Your answer should be the lines below from the one holding "Additional information [tab] (172, 638)" through the one holding "1 semaine [most-1we] (202, 1557)", copied exactly and with nothing else.
=== Section Start ===
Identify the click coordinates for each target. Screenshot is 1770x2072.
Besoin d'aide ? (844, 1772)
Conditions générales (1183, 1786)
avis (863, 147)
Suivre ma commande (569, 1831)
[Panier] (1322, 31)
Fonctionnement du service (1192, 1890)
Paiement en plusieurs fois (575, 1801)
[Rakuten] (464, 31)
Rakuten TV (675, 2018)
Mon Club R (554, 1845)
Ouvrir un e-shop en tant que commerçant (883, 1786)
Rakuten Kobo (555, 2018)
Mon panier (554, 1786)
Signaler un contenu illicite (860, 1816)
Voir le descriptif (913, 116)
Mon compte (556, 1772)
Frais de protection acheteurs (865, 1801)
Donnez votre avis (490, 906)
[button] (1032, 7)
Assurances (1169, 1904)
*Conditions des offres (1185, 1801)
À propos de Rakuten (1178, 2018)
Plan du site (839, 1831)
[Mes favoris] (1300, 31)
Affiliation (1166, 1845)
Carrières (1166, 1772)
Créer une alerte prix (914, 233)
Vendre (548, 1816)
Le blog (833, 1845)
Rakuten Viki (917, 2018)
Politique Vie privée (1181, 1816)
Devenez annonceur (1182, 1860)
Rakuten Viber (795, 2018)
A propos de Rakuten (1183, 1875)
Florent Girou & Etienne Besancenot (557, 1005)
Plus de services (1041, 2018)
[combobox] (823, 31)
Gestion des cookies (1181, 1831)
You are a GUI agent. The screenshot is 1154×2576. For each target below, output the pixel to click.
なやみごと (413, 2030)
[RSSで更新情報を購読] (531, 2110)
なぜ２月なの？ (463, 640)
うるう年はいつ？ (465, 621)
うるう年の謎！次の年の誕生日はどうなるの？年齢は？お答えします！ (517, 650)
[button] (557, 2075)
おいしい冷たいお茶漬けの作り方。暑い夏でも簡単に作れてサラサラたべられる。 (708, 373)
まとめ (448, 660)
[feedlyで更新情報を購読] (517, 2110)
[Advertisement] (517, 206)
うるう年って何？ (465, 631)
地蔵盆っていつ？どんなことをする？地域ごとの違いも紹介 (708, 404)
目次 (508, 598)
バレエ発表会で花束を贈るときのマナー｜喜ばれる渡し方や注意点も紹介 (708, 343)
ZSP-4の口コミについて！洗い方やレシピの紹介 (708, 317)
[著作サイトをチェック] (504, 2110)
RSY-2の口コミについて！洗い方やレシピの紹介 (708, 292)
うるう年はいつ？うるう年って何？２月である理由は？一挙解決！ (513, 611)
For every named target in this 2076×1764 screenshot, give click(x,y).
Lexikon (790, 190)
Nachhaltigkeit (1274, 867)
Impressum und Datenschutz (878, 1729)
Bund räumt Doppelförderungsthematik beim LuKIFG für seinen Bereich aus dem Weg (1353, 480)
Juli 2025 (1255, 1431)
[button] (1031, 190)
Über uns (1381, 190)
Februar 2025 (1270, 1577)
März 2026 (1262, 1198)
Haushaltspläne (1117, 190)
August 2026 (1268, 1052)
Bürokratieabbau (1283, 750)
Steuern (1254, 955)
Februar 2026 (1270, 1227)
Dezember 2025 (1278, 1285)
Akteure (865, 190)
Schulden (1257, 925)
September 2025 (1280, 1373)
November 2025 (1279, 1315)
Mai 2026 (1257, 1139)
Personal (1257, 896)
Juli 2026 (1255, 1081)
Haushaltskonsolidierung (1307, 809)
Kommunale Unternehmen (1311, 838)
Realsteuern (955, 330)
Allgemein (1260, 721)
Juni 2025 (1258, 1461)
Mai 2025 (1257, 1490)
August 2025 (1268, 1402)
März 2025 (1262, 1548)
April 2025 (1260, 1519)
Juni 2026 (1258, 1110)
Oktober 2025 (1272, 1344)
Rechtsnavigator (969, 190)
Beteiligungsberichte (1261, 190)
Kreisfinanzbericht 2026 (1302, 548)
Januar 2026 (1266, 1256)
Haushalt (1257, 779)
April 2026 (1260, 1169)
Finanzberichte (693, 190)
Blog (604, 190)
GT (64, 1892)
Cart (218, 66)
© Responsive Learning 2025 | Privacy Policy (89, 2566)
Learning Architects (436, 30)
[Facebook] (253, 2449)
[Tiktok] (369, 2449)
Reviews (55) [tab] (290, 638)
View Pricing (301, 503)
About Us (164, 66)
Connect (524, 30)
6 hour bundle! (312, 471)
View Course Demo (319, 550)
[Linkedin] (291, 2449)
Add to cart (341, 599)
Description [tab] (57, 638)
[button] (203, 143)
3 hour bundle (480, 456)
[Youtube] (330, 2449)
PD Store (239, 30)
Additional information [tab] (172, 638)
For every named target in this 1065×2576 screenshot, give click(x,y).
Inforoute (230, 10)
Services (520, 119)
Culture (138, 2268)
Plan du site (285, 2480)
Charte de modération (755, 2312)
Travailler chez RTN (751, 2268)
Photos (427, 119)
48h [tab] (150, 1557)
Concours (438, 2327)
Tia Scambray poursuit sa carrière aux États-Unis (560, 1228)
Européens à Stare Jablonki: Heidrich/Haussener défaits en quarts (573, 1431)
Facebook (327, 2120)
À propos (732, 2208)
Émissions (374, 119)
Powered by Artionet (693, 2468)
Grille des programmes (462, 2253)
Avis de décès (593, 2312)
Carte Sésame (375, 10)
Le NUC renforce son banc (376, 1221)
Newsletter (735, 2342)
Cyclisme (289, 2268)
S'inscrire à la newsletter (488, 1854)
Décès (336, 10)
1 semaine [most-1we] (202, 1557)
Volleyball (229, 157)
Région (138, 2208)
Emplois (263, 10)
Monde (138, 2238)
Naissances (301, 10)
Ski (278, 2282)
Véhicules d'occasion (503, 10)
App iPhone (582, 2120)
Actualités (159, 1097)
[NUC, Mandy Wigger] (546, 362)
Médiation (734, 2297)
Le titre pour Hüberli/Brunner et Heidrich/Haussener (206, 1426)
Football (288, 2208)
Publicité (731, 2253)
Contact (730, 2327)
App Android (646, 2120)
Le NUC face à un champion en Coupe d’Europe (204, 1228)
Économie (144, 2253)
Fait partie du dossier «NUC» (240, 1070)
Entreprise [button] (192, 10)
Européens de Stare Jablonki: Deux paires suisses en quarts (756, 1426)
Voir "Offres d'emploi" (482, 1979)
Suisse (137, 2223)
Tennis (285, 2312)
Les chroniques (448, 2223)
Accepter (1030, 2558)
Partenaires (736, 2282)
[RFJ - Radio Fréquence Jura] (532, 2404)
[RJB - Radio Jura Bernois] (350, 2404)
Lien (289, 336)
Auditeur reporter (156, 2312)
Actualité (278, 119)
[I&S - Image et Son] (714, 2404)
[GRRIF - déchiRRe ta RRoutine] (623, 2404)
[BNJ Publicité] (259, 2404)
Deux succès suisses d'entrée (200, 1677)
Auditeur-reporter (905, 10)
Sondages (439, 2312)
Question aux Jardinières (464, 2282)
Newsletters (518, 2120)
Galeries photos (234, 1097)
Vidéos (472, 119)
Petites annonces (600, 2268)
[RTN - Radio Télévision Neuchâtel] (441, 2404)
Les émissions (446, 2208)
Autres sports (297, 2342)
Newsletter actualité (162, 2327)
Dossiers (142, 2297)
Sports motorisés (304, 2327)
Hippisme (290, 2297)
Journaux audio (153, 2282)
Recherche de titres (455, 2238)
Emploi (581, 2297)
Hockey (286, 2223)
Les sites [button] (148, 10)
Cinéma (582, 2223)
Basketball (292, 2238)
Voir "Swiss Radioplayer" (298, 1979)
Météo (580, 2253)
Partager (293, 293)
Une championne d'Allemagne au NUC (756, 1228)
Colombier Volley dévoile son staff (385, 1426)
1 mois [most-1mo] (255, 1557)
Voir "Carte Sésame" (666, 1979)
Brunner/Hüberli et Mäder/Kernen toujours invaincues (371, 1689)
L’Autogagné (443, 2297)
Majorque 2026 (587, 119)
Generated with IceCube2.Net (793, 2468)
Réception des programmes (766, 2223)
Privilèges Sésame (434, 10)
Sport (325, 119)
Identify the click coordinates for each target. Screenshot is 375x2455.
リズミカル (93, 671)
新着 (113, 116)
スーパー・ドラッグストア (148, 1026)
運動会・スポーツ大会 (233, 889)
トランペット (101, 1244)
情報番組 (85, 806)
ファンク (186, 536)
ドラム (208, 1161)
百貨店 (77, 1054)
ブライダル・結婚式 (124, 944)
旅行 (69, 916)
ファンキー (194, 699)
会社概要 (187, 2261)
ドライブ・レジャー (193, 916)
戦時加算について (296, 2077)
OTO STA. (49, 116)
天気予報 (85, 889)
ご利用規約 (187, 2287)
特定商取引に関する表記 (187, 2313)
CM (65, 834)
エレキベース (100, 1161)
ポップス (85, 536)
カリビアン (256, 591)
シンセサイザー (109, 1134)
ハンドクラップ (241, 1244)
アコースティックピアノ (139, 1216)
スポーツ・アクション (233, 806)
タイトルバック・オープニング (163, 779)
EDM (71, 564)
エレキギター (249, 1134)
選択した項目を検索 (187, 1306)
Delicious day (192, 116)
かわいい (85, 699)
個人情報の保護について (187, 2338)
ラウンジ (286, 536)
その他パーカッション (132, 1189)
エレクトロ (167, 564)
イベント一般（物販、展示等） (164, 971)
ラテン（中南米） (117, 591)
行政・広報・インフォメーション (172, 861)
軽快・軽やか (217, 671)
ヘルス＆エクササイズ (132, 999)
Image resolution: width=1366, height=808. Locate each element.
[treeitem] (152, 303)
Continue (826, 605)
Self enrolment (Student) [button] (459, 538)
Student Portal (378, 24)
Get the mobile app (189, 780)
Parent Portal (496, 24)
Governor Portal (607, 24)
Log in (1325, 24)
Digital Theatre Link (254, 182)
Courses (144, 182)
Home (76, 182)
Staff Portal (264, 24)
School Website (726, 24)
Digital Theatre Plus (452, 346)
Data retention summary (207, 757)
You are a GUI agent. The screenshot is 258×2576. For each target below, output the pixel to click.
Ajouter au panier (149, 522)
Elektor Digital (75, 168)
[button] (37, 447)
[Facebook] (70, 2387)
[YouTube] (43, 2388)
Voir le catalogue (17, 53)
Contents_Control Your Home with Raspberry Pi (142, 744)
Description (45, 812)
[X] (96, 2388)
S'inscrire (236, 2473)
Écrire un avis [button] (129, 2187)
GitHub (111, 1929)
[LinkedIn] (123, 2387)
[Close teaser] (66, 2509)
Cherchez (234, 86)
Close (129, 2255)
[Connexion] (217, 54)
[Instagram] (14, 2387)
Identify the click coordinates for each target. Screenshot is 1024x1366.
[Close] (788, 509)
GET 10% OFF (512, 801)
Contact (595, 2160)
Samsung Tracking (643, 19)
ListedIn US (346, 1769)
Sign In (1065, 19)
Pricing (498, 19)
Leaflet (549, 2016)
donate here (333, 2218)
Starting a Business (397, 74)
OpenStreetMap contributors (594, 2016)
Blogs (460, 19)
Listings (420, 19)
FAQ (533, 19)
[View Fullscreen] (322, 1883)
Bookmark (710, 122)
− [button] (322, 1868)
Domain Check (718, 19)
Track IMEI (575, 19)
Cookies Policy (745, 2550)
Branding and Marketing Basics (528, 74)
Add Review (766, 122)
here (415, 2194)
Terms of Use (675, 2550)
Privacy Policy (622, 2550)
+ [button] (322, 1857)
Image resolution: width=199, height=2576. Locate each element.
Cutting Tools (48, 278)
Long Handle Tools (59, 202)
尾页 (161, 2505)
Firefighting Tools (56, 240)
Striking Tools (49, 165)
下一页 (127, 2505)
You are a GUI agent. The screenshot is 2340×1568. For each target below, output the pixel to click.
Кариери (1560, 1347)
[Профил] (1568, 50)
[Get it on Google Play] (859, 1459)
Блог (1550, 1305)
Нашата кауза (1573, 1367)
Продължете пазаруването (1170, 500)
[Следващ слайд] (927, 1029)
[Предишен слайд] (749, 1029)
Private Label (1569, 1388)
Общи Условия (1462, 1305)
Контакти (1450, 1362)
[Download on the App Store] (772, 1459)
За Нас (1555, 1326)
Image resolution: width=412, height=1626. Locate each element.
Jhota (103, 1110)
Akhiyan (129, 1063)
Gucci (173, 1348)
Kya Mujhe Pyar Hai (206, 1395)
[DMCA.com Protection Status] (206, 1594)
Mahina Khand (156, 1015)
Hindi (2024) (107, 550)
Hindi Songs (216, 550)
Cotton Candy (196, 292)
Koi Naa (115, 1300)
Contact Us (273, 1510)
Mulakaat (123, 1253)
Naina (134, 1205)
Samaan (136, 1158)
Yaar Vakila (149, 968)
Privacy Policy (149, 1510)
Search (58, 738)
=== Section End ===
Answer box →
Additional information [tab] (172, 638)
For every named target in this 1065×2576 screenshot, give click(x,y).
Inforoute (230, 10)
Services (520, 119)
Culture (138, 2268)
Plan du site (285, 2480)
Charte de modération (755, 2312)
Travailler chez RTN (751, 2268)
Photos (427, 119)
48h [tab] (150, 1557)
Concours (438, 2327)
Tia Scambray poursuit sa carrière aux États-Unis (560, 1228)
Européens à Stare Jablonki: Heidrich/Haussener défaits en quarts (573, 1431)
Facebook (327, 2120)
À propos (732, 2208)
Émissions (374, 119)
Powered by Artionet (693, 2468)
Grille des programmes (462, 2253)
Avis de décès (593, 2312)
Carte Sésame (375, 10)
Le NUC renforce son banc (376, 1221)
Newsletter (735, 2342)
Cyclisme (289, 2268)
S'inscrire à la newsletter (488, 1854)
Décès (336, 10)
1 semaine [most-1we] (202, 1557)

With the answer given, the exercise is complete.